• EXERCISE AIM: Copy every line of the data below exactly as given, except for the pictures.

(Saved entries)
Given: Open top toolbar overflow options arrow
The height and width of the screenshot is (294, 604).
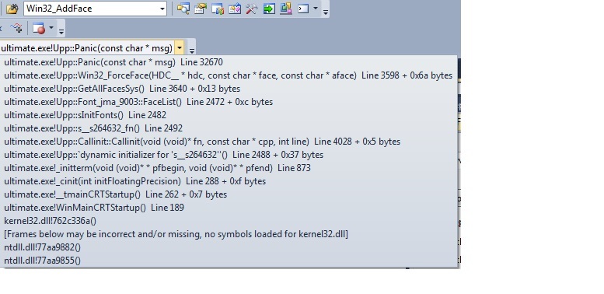Looking at the screenshot, I should (326, 12).
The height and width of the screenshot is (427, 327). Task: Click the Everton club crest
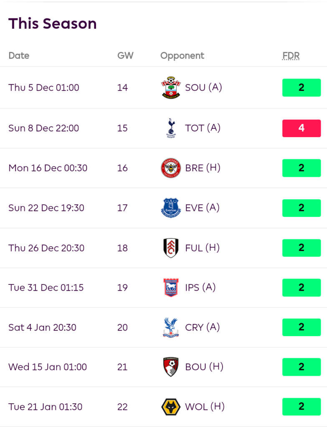click(171, 208)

• SOLUTION:
Given: Open top toolbar overflow options arrow
The height and width of the screenshot is (294, 604).
Looking at the screenshot, I should (326, 12).
The height and width of the screenshot is (427, 327). Task: Click the Everton club crest
click(171, 208)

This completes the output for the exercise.